**Assignment:** Only one portion of the data is to be written out: from the line bearing "Where should I click to: Click" through the line bearing "Image resolution: width=1080". Write it exactly as it appears.

**Extracted material:**
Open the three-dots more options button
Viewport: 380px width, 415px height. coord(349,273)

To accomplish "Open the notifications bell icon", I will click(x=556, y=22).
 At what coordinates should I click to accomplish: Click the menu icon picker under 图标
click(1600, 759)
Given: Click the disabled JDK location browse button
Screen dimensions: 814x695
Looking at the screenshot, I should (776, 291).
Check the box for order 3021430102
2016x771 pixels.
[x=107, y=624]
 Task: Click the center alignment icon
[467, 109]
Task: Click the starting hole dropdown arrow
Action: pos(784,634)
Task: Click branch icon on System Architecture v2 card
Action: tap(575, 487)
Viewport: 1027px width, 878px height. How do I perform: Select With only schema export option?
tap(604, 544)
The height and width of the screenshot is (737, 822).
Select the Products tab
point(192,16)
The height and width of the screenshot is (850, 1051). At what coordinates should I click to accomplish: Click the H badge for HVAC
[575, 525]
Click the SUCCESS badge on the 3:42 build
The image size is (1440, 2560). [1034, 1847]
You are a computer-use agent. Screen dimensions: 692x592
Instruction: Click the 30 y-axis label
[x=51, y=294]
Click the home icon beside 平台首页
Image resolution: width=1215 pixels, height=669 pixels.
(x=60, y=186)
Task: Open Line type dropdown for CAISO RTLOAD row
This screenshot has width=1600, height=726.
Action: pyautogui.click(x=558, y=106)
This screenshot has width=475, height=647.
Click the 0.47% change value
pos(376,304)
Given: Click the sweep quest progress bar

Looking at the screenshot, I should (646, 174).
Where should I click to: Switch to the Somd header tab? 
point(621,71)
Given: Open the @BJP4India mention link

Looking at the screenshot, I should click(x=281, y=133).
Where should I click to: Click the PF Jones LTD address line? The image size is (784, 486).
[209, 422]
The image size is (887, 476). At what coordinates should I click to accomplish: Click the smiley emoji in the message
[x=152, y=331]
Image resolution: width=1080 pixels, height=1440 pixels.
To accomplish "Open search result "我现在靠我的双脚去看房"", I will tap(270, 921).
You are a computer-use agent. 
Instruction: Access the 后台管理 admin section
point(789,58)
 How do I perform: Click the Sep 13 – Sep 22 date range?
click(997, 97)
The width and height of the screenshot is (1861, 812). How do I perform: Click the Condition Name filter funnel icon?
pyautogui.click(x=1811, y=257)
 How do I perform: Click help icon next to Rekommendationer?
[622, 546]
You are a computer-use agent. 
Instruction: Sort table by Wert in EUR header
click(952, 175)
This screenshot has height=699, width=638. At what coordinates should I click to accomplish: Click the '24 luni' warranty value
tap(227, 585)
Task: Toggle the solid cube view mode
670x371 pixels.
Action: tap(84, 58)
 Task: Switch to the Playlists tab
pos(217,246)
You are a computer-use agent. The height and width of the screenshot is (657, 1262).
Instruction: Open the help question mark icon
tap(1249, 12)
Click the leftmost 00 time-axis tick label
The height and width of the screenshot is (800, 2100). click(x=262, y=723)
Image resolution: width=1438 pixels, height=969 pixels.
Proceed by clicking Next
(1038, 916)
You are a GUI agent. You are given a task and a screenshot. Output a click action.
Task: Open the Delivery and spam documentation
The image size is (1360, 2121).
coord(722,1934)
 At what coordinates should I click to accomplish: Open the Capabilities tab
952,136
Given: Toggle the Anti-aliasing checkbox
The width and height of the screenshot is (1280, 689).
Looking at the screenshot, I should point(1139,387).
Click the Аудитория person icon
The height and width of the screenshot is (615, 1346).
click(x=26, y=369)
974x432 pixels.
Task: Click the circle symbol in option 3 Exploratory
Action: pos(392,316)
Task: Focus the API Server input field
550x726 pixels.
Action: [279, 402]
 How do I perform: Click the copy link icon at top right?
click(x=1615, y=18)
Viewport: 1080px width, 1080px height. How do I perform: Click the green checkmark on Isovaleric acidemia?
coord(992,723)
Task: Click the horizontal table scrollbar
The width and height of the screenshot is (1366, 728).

**Response to this task:**
Where should I click to: Click the PF Jones LTD address line? The image size is (784, 486).
[209, 422]
The image size is (887, 476). At what coordinates should I click to accomplish: Click the smiley emoji in the message
[x=152, y=331]
Image resolution: width=1080 pixels, height=1440 pixels.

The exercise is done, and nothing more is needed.